### What is needed
Quote the material from the line with "coordinates (1245, 103)." up to and including the line with "Looking at the image, I should click on (158, 120).", reproducing each line character for character.

### Supplied data
(begin)

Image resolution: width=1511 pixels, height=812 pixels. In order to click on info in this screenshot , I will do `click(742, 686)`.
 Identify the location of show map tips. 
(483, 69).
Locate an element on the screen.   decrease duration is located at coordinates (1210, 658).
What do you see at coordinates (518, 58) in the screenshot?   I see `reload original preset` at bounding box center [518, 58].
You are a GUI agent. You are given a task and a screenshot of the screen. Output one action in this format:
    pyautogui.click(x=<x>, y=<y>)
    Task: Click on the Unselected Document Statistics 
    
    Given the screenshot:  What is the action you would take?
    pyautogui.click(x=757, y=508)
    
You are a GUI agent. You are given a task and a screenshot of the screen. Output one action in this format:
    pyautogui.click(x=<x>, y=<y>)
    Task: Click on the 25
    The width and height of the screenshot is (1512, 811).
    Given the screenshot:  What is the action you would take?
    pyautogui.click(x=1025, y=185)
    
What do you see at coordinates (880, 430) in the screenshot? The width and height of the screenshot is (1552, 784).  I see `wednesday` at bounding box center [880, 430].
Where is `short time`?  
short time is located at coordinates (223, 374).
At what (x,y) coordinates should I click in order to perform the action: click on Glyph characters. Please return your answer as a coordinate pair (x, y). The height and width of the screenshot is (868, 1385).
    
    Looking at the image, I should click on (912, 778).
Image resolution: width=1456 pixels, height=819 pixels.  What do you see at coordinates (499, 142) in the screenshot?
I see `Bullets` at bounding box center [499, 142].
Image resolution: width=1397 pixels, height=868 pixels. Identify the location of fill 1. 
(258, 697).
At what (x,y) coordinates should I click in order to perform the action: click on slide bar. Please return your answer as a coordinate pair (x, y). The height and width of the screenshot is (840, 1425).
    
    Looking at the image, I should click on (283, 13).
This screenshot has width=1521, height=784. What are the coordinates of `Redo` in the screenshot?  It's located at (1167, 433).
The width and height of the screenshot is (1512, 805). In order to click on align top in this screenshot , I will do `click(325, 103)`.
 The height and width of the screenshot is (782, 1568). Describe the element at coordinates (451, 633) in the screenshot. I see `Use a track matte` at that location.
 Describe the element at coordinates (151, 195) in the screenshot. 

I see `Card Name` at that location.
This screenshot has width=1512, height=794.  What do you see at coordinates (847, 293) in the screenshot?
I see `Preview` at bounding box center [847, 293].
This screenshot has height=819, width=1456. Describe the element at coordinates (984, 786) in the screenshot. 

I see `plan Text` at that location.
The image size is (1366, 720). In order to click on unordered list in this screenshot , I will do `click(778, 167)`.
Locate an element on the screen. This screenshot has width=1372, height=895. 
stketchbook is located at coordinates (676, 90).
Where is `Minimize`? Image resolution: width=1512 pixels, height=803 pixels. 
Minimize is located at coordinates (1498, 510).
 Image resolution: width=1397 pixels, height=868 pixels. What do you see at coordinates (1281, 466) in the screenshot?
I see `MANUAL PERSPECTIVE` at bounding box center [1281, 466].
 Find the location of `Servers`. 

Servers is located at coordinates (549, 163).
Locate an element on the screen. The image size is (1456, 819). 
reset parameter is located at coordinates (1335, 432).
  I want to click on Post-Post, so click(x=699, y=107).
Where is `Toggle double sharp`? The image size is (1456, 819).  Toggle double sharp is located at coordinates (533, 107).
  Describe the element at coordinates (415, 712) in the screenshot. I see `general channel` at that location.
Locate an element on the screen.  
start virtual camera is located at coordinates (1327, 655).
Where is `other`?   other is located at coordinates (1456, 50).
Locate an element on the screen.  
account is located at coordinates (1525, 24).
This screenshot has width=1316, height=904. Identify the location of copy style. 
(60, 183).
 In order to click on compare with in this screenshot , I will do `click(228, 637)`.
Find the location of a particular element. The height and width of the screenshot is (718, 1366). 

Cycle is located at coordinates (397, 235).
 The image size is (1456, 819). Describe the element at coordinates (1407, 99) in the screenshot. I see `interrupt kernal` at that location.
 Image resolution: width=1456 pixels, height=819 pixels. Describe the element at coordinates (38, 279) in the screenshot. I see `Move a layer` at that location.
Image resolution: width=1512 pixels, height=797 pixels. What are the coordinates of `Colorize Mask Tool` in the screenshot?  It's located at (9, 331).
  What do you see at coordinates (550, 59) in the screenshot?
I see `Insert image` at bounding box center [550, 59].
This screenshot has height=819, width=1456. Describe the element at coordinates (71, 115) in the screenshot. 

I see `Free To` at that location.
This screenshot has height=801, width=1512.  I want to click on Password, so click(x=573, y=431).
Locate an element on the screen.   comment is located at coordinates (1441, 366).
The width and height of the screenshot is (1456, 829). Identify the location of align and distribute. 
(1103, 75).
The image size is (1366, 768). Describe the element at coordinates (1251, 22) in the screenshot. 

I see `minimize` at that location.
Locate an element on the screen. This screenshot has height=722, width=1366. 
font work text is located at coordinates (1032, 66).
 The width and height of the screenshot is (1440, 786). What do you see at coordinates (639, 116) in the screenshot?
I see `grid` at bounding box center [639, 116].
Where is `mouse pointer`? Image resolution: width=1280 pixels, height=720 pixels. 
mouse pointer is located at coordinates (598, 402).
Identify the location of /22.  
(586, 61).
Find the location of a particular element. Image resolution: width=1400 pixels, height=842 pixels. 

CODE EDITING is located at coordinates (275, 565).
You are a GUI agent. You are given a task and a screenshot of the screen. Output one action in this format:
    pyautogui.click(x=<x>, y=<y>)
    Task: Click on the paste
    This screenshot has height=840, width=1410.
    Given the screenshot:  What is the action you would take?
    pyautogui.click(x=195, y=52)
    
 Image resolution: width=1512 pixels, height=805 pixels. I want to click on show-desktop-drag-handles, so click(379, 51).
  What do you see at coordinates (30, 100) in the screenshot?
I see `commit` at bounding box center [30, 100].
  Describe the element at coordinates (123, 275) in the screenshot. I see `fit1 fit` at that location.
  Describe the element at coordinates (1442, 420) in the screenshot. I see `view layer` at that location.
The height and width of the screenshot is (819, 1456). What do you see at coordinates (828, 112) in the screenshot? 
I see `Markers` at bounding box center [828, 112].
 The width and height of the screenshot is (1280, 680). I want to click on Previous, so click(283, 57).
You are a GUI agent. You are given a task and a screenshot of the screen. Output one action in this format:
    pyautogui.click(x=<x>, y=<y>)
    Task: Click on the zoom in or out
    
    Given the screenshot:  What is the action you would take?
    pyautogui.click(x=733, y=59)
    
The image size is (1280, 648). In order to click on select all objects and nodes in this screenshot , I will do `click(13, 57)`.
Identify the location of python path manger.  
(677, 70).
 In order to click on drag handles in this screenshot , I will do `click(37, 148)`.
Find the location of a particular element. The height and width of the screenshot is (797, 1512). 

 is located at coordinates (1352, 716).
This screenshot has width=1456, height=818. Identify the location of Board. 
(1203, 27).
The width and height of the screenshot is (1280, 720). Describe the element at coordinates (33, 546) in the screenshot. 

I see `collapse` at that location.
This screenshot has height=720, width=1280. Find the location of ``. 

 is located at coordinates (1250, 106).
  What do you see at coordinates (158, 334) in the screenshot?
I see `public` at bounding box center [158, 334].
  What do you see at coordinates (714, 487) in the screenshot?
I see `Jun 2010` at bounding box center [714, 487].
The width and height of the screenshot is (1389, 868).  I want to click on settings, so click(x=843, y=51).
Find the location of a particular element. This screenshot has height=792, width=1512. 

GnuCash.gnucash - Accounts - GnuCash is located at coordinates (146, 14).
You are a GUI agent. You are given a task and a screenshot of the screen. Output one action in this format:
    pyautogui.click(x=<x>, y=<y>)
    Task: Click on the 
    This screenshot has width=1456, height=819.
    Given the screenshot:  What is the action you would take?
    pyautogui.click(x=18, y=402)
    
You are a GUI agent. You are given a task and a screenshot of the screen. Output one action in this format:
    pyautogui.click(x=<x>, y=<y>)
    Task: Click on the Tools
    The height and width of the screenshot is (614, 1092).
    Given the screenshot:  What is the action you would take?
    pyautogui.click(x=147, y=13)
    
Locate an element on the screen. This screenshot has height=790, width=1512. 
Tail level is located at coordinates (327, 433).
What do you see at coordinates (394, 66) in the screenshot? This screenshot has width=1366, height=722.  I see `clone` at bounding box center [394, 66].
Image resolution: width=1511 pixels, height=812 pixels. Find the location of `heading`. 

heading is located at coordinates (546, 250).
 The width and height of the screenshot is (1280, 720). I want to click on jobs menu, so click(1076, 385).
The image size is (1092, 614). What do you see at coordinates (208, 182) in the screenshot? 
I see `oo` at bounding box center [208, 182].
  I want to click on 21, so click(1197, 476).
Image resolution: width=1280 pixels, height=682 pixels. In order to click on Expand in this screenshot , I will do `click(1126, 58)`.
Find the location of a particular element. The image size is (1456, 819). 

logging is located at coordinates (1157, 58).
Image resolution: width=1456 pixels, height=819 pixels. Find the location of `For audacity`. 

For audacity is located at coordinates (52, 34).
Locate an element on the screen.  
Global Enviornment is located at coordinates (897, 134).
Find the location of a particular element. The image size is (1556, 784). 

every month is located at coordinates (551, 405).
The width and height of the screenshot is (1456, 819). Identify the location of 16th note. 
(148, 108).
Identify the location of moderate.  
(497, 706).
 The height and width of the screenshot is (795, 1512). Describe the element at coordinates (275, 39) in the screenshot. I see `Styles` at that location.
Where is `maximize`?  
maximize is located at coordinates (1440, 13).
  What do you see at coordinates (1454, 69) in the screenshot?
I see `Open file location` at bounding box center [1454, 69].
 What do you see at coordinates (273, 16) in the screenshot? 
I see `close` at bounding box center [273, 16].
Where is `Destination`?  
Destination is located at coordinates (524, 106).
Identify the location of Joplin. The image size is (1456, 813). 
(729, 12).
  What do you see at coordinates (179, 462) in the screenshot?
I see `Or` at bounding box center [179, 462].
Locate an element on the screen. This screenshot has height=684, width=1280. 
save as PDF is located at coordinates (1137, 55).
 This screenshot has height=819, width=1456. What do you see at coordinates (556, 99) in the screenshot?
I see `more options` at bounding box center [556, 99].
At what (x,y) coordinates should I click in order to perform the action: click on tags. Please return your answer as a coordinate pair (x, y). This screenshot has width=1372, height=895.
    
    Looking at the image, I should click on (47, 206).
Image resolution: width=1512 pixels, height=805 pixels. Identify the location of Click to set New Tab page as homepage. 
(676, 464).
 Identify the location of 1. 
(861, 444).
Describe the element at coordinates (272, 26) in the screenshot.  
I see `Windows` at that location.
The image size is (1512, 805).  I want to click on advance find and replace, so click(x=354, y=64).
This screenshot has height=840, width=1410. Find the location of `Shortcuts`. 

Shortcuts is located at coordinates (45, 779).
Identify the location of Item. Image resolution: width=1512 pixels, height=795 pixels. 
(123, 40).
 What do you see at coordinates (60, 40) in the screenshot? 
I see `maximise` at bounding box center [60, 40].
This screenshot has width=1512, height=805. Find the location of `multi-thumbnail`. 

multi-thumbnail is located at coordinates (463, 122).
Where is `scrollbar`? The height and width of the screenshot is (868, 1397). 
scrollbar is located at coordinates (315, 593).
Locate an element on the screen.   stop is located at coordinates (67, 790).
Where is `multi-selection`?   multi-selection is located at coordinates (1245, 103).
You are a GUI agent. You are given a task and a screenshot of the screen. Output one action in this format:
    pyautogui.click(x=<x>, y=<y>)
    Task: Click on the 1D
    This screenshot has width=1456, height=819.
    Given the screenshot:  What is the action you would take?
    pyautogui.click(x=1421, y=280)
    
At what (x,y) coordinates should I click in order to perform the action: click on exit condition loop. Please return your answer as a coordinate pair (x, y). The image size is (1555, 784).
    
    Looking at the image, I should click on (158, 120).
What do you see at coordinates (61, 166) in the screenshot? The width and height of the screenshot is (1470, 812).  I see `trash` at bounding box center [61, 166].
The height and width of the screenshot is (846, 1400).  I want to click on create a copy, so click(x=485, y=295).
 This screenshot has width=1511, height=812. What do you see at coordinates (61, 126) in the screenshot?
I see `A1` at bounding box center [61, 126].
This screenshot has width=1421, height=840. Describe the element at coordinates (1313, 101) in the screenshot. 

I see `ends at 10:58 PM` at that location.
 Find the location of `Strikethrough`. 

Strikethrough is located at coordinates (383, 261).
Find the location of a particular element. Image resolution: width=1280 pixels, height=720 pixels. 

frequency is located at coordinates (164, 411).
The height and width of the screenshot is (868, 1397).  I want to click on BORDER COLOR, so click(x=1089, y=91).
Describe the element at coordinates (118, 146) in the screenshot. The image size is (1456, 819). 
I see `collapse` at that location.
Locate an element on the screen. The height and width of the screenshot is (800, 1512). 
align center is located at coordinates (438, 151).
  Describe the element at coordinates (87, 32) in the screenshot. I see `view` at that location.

(end)

### Correct answer
Where is `multi-selection`?   multi-selection is located at coordinates (1245, 103).
You are a GUI agent. You are given a task and a screenshot of the screen. Output one action in this format:
    pyautogui.click(x=<x>, y=<y>)
    Task: Click on the 1D
    This screenshot has width=1456, height=819.
    Given the screenshot:  What is the action you would take?
    pyautogui.click(x=1421, y=280)
    
At what (x,y) coordinates should I click in order to perform the action: click on exit condition loop. Please return your answer as a coordinate pair (x, y). The image size is (1555, 784).
    
    Looking at the image, I should click on (158, 120).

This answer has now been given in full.